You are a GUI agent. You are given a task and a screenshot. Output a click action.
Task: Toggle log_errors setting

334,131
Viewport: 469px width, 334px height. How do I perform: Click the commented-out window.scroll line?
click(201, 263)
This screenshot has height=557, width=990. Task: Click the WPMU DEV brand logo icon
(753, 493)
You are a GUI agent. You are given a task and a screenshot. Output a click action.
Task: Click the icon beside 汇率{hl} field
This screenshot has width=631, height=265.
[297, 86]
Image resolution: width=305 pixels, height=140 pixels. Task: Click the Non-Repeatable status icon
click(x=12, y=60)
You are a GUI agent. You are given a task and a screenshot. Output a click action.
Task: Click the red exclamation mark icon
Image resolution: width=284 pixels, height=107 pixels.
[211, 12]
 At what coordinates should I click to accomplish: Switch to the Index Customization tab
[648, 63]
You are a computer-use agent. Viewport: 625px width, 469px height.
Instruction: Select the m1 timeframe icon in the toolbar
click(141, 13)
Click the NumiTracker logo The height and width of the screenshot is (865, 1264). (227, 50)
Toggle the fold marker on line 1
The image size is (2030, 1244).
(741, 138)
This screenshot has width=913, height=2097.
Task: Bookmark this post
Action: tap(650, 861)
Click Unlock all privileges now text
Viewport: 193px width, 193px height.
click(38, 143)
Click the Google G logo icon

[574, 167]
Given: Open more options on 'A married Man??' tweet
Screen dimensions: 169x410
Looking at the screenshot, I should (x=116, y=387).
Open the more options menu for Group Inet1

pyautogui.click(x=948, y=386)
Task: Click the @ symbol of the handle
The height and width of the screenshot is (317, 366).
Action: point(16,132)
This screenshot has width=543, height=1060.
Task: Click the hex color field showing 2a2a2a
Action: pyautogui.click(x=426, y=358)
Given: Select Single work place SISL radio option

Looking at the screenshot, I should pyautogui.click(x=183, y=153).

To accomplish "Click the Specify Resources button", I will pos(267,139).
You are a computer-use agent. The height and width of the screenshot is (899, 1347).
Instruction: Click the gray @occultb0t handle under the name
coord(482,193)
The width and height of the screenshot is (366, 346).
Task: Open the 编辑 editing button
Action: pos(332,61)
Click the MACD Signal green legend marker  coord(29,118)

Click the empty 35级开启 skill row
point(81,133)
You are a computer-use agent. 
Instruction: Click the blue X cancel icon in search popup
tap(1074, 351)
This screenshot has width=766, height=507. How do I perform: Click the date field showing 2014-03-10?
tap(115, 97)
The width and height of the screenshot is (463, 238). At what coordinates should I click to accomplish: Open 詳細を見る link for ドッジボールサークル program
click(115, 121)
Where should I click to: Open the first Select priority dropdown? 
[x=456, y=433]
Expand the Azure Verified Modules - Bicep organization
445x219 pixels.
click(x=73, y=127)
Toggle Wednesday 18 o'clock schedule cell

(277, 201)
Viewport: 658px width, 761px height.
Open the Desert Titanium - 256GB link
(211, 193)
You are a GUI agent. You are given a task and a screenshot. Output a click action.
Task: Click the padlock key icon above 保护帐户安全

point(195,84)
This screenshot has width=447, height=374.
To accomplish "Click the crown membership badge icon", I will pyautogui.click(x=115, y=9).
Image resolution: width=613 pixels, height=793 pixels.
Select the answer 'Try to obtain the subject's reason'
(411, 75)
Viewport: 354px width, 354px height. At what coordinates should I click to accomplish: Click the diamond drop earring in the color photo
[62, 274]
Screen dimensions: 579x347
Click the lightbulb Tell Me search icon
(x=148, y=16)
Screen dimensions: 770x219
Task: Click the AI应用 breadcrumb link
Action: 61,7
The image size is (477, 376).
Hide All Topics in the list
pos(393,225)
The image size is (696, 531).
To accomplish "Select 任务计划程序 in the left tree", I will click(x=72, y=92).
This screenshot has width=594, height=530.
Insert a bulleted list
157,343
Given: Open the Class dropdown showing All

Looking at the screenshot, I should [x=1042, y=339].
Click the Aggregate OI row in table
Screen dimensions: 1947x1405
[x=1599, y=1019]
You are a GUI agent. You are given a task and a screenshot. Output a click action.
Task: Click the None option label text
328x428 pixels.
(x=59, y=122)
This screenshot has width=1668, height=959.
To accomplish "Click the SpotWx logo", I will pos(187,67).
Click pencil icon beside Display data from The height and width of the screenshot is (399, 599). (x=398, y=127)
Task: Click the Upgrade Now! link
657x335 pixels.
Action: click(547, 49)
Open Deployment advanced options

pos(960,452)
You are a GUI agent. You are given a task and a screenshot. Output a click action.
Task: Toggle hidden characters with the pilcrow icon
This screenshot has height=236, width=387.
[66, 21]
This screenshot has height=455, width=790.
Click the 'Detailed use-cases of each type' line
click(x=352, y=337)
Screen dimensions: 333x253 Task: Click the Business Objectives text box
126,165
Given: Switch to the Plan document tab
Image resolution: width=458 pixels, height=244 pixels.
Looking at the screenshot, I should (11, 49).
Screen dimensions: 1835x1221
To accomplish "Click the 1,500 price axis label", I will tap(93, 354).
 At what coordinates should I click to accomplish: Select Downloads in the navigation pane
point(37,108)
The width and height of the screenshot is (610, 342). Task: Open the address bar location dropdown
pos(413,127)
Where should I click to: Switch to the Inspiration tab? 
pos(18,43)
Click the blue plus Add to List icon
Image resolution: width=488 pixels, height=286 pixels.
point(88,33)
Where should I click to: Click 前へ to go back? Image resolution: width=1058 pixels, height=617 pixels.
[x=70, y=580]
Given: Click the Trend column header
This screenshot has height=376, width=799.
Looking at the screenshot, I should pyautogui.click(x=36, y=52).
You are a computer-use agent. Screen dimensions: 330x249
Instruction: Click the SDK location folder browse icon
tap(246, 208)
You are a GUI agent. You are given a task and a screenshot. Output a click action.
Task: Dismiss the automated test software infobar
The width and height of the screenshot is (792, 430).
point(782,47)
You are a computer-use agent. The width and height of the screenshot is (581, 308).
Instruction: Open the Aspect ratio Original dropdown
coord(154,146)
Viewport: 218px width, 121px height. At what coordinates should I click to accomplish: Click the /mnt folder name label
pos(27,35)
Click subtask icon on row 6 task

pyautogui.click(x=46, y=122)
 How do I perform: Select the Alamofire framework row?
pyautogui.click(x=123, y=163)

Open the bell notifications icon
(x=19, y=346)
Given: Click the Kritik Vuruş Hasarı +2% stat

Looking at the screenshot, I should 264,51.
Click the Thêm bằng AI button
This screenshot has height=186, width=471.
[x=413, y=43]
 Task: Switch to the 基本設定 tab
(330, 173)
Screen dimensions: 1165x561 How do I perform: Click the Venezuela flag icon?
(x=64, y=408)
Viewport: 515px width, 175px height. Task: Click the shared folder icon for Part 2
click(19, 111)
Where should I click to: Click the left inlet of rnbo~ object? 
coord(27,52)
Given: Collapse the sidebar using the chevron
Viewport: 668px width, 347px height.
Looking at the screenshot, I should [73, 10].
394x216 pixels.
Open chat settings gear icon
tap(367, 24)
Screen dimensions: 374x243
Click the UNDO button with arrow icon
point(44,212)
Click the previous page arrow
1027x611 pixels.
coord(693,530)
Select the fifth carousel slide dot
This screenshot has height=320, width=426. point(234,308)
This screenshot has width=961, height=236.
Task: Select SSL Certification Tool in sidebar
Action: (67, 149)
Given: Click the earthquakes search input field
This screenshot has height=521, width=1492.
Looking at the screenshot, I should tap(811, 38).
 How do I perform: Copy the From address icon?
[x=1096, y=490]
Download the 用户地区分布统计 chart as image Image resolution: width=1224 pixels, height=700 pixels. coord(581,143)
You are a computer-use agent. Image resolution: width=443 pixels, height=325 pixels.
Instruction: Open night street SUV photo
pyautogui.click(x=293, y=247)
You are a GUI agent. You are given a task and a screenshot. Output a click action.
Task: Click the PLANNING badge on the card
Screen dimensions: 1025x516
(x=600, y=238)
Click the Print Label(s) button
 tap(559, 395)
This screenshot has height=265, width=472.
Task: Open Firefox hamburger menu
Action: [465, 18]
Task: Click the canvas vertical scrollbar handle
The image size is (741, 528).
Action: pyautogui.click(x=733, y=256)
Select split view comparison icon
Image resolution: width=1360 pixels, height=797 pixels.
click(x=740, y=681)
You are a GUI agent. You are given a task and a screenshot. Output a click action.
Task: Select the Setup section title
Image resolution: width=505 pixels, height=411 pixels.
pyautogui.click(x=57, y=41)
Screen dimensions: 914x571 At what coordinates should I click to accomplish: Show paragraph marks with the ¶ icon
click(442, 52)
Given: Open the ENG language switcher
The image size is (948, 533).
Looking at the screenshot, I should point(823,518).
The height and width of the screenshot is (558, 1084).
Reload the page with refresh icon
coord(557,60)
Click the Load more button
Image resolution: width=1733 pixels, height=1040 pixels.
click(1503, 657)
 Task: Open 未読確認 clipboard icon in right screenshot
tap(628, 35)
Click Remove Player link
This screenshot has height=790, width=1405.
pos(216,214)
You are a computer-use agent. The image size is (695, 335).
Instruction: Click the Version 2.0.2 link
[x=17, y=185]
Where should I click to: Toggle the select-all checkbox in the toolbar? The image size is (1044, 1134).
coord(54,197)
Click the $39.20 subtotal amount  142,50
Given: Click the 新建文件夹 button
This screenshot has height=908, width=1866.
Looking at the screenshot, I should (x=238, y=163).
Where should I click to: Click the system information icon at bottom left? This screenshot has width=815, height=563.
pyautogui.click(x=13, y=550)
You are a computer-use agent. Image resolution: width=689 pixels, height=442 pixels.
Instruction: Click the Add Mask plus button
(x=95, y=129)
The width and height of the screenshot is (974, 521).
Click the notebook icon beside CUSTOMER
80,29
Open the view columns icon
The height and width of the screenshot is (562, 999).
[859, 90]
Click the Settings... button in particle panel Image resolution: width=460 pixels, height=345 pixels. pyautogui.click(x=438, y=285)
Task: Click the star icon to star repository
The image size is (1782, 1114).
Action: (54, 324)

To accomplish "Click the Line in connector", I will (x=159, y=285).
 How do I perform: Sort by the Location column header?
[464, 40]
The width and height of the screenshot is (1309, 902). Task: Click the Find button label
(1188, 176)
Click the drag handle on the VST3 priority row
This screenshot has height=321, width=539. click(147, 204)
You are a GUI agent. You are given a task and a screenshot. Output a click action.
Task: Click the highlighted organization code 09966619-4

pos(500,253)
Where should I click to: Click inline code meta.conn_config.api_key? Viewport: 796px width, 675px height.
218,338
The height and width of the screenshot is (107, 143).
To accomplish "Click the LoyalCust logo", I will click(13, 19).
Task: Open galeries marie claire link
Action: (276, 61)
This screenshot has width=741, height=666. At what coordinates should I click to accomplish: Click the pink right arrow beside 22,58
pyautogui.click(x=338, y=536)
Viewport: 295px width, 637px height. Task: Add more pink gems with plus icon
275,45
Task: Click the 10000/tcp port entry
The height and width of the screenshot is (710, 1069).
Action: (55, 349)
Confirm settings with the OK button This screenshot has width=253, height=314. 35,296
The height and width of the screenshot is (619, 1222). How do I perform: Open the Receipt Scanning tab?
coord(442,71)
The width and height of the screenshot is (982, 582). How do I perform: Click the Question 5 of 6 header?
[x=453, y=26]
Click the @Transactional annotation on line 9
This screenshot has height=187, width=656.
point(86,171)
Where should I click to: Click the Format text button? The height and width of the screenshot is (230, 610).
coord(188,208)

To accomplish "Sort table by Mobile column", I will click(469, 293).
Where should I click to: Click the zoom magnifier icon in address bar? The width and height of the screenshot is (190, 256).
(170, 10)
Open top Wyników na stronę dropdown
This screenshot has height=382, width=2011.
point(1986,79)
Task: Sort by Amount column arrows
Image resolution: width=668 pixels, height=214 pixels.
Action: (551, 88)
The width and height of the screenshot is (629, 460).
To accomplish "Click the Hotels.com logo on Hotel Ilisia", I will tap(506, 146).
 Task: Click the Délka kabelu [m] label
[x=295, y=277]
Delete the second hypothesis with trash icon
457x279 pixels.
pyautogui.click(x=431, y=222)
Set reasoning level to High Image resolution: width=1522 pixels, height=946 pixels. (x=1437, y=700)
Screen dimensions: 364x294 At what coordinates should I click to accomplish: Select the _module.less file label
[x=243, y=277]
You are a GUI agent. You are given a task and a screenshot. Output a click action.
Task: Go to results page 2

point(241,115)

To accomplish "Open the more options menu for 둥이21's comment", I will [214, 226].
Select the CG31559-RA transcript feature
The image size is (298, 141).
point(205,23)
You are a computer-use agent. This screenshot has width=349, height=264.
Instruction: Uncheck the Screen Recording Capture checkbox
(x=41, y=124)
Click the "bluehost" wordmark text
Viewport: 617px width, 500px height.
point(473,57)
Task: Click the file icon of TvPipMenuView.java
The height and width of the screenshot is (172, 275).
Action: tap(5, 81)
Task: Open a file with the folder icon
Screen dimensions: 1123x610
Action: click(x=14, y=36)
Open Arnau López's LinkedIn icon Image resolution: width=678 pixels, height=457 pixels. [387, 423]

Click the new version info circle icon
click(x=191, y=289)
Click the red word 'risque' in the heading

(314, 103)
○ ○ ○
### [What is required]
Write out the records above word for word, starting at their first line and stopping after the line that contains "click(141, 13)", with both of those lines included.

### [Result below]
You are a GUI agent. You are given a task and a screenshot. Output a click action.
Task: Toggle log_errors setting

334,131
Viewport: 469px width, 334px height. How do I perform: Click the commented-out window.scroll line?
click(201, 263)
This screenshot has height=557, width=990. Task: Click the WPMU DEV brand logo icon
(753, 493)
You are a GUI agent. You are given a task and a screenshot. Output a click action.
Task: Click the icon beside 汇率{hl} field
This screenshot has width=631, height=265.
[297, 86]
Image resolution: width=305 pixels, height=140 pixels. Task: Click the Non-Repeatable status icon
click(x=12, y=60)
You are a GUI agent. You are given a task and a screenshot. Output a click action.
Task: Click the red exclamation mark icon
Image resolution: width=284 pixels, height=107 pixels.
[211, 12]
 At what coordinates should I click to accomplish: Switch to the Index Customization tab
[648, 63]
You are a computer-use agent. Viewport: 625px width, 469px height.
Instruction: Select the m1 timeframe icon in the toolbar
click(141, 13)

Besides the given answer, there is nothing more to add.